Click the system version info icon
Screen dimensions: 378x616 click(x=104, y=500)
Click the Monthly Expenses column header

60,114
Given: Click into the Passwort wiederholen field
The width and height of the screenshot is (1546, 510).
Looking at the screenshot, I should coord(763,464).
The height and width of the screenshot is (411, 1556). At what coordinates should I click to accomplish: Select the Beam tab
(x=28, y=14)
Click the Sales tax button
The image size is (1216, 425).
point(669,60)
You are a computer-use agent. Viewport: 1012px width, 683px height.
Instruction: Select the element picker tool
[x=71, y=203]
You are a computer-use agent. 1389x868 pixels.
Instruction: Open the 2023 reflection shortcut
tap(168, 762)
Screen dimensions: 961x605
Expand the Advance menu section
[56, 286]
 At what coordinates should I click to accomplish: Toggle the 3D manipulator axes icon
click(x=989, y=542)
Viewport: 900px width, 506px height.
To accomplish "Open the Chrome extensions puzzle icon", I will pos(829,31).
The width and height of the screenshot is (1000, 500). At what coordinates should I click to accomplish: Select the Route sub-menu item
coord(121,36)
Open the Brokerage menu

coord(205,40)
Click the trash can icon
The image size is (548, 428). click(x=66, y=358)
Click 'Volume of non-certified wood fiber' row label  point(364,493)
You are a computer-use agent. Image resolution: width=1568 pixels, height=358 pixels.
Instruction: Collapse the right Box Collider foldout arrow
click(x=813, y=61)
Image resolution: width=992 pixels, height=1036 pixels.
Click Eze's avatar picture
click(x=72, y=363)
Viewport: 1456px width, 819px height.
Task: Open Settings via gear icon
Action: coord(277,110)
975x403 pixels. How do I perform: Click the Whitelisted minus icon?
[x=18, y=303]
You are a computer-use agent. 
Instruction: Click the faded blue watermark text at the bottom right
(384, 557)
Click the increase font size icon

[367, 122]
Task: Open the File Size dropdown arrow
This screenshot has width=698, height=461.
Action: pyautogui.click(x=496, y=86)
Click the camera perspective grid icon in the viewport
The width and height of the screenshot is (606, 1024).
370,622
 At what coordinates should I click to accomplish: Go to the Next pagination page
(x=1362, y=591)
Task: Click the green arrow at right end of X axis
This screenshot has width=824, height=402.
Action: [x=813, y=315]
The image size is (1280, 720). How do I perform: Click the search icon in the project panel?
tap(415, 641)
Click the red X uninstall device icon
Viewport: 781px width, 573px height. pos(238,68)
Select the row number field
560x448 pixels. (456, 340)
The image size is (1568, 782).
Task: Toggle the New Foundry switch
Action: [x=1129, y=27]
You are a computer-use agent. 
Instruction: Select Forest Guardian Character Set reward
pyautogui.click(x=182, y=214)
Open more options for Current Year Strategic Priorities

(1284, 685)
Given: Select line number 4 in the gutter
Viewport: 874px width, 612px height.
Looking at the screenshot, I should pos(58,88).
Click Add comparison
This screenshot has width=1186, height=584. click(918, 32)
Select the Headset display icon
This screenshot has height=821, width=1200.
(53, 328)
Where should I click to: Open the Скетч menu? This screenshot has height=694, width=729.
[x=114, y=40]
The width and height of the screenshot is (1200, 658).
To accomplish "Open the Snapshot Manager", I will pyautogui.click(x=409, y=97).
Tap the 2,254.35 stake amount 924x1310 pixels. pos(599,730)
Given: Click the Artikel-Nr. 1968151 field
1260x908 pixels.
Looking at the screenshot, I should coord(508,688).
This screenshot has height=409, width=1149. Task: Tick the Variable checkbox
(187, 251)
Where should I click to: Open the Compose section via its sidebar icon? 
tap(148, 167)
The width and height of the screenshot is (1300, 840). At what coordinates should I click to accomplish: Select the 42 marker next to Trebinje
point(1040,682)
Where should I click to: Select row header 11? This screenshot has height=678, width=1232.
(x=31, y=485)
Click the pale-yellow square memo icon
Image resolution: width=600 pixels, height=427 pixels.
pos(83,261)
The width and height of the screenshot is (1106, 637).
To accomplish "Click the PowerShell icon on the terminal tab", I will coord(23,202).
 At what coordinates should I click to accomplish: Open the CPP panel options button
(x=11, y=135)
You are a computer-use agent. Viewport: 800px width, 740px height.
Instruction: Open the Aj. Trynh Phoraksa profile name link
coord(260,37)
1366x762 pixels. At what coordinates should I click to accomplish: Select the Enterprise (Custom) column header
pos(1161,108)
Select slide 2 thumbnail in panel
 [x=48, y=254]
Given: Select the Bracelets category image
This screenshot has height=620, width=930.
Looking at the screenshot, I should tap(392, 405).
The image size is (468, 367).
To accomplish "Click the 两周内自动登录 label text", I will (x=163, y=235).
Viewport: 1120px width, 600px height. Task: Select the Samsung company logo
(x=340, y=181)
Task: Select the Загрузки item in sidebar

Task to complete
Copy each line of the data above that holds "agent".

Response to the task
You are a computer-use agent. Viewport: 1012px width, 683px height.
You are a computer-use agent. 1389x868 pixels.
You are a computer-use agent. Image resolution: width=1568 pixels, height=358 pixels.
You are a computer-use agent. 
You are a computer-use agent. 
You are a computer-use agent. Viewport: 800px width, 740px height.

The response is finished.